TASK INSTRUCTIONS —
No pictures, no extra lines: copy exactly from the line with "Given: Select yellow bubble '매일 하고 차량도 운행하는'" through the end of the entries.

Data records —
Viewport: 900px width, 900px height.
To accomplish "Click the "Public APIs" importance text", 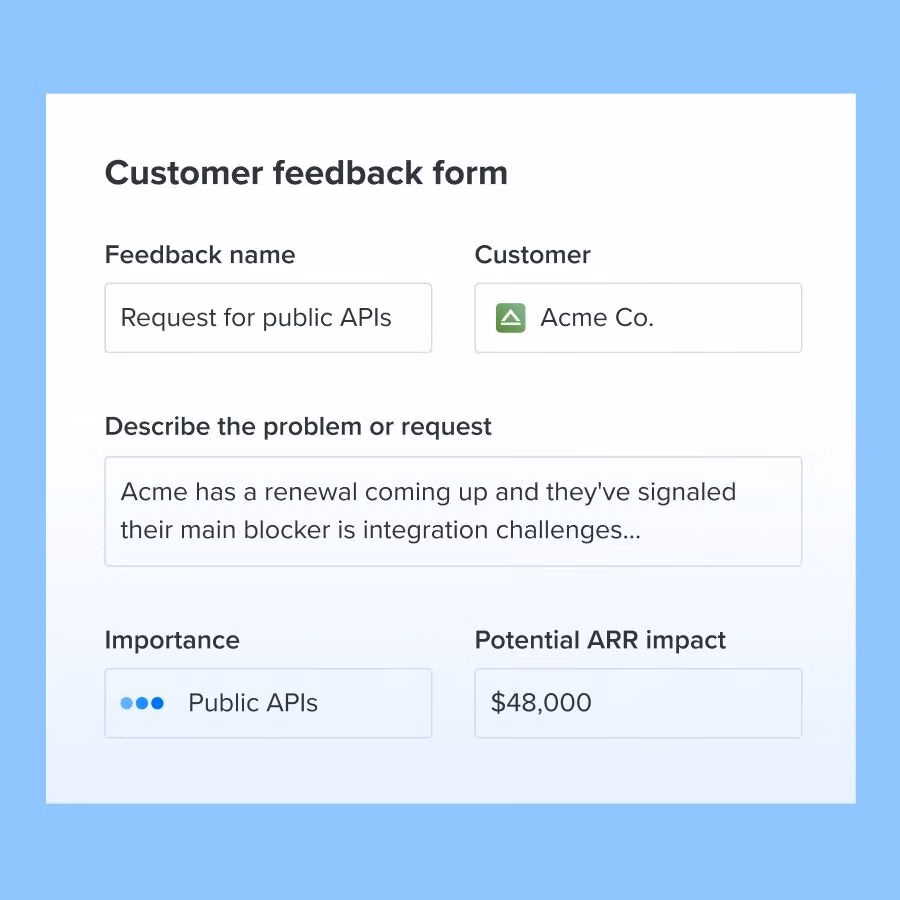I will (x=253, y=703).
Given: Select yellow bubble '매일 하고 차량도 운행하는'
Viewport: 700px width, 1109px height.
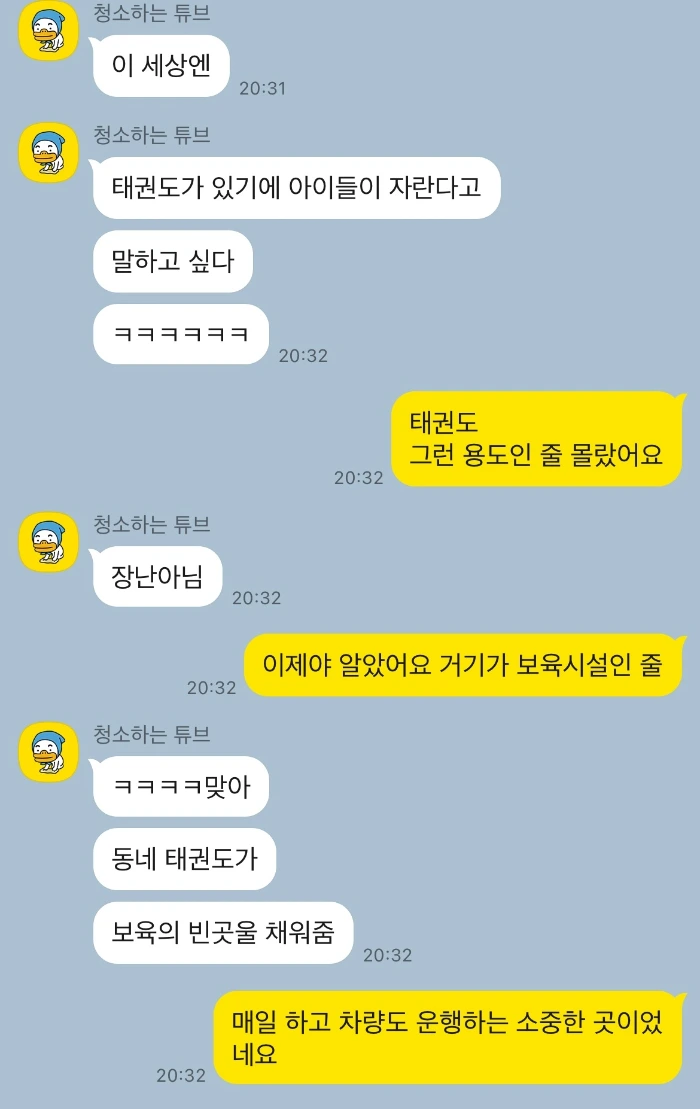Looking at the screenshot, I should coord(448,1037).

RESULT FOR THIS TASK —
Given: Select yellow bubble '매일 하고 차량도 운행하는'
Viewport: 700px width, 1109px height.
Looking at the screenshot, I should coord(448,1037).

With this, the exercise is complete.